ASSIGNMENT = The reply should consist of the entire listing, word for word.
____ ENTRIES SHOWN
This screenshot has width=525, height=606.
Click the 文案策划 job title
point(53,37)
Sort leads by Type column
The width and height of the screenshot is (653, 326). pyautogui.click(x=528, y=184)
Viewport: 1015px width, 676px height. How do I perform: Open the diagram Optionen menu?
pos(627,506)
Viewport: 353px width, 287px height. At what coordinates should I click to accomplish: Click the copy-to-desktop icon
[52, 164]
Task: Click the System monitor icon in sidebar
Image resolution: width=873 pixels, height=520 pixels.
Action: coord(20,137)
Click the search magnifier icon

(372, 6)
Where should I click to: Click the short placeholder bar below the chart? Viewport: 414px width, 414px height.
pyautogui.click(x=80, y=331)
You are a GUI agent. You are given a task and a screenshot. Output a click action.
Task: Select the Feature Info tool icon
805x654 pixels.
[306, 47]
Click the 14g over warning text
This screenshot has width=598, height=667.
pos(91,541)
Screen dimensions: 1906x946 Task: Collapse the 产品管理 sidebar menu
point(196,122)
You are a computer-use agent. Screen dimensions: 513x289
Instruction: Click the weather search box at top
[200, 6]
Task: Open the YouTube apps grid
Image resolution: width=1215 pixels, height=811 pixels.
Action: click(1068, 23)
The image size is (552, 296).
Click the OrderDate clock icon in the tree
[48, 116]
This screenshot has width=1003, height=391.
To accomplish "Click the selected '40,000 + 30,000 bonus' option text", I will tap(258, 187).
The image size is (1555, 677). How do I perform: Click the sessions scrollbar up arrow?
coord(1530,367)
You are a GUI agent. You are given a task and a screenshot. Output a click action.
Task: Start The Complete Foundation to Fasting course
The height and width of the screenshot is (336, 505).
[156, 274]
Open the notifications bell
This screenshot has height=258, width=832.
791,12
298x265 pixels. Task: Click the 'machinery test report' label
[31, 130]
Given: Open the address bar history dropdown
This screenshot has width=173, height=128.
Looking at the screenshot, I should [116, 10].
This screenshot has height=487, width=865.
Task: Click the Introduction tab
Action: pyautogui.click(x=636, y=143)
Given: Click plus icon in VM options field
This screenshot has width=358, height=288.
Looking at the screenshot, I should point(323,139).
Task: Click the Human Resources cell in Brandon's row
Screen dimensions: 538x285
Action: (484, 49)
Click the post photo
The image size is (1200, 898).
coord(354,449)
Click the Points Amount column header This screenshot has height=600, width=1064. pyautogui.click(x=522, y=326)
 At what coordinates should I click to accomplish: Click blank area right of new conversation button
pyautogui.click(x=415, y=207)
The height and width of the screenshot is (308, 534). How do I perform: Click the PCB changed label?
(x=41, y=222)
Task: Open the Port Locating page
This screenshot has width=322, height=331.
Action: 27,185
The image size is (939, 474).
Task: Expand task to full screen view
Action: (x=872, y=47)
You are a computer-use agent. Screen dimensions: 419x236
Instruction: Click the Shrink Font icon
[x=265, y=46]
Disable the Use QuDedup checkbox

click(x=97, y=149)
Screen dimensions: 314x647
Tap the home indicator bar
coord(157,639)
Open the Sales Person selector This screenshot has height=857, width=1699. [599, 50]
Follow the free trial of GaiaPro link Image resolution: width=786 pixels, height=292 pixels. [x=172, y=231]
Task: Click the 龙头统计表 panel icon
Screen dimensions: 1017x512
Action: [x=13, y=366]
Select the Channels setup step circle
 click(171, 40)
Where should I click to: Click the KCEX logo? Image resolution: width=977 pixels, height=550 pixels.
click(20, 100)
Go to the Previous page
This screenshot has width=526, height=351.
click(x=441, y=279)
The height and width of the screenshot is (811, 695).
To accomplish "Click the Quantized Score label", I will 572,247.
________
OUTPUT FOR THIS TASK =
This screenshot has width=525, height=606.
Click the 文案策划 job title
point(53,37)
Sort leads by Type column
The width and height of the screenshot is (653, 326). pyautogui.click(x=528, y=184)
Viewport: 1015px width, 676px height. How do I perform: Open the diagram Optionen menu?
pos(627,506)
Viewport: 353px width, 287px height. At what coordinates should I click to accomplish: Click the copy-to-desktop icon
[52, 164]
Task: Click the System monitor icon in sidebar
Image resolution: width=873 pixels, height=520 pixels.
Action: coord(20,137)
Click the search magnifier icon

(372, 6)
Where should I click to: Click the short placeholder bar below the chart? Viewport: 414px width, 414px height.
pyautogui.click(x=80, y=331)
You are a GUI agent. You are given a task and a screenshot. Output a click action.
Task: Select the Feature Info tool icon
805x654 pixels.
[306, 47]
Click the 14g over warning text
This screenshot has width=598, height=667.
pos(91,541)
Screen dimensions: 1906x946 Task: Collapse the 产品管理 sidebar menu
point(196,122)
You are a computer-use agent. Screen dimensions: 513x289
Instruction: Click the weather search box at top
[200, 6]
Task: Open the YouTube apps grid
Image resolution: width=1215 pixels, height=811 pixels.
Action: click(1068, 23)
The image size is (552, 296).
Click the OrderDate clock icon in the tree
[48, 116]
This screenshot has width=1003, height=391.
To accomplish "Click the selected '40,000 + 30,000 bonus' option text", I will tap(258, 187).
The image size is (1555, 677). How do I perform: Click the sessions scrollbar up arrow?
coord(1530,367)
You are a GUI agent. You are given a task and a screenshot. Output a click action.
Task: Start The Complete Foundation to Fasting course
The height and width of the screenshot is (336, 505).
[156, 274]
Open the notifications bell
This screenshot has height=258, width=832.
791,12
298x265 pixels. Task: Click the 'machinery test report' label
[31, 130]
Given: Open the address bar history dropdown
This screenshot has width=173, height=128.
Looking at the screenshot, I should [116, 10].
This screenshot has height=487, width=865.
Task: Click the Introduction tab
Action: pyautogui.click(x=636, y=143)
Given: Click plus icon in VM options field
This screenshot has width=358, height=288.
Looking at the screenshot, I should point(323,139).
Task: Click the Human Resources cell in Brandon's row
Screen dimensions: 538x285
Action: (484, 49)
Click the post photo
The image size is (1200, 898).
coord(354,449)
Click the Points Amount column header This screenshot has height=600, width=1064. pyautogui.click(x=522, y=326)
 At what coordinates should I click to accomplish: Click blank area right of new conversation button
pyautogui.click(x=415, y=207)
The height and width of the screenshot is (308, 534). How do I perform: Click the PCB changed label?
(x=41, y=222)
Task: Open the Port Locating page
This screenshot has width=322, height=331.
Action: 27,185
The image size is (939, 474).
Task: Expand task to full screen view
Action: (x=872, y=47)
You are a computer-use agent. Screen dimensions: 419x236
Instruction: Click the Shrink Font icon
[x=265, y=46]
Disable the Use QuDedup checkbox

click(x=97, y=149)
Screen dimensions: 314x647
Tap the home indicator bar
coord(157,639)
Open the Sales Person selector This screenshot has height=857, width=1699. [599, 50]
Follow the free trial of GaiaPro link Image resolution: width=786 pixels, height=292 pixels. [x=172, y=231]
Task: Click the 龙头统计表 panel icon
Screen dimensions: 1017x512
Action: [x=13, y=366]
Select the Channels setup step circle
 click(171, 40)
Where should I click to: Click the KCEX logo? Image resolution: width=977 pixels, height=550 pixels.
click(20, 100)
Go to the Previous page
This screenshot has width=526, height=351.
click(x=441, y=279)
The height and width of the screenshot is (811, 695).
To accomplish "Click the Quantized Score label", I will 572,247.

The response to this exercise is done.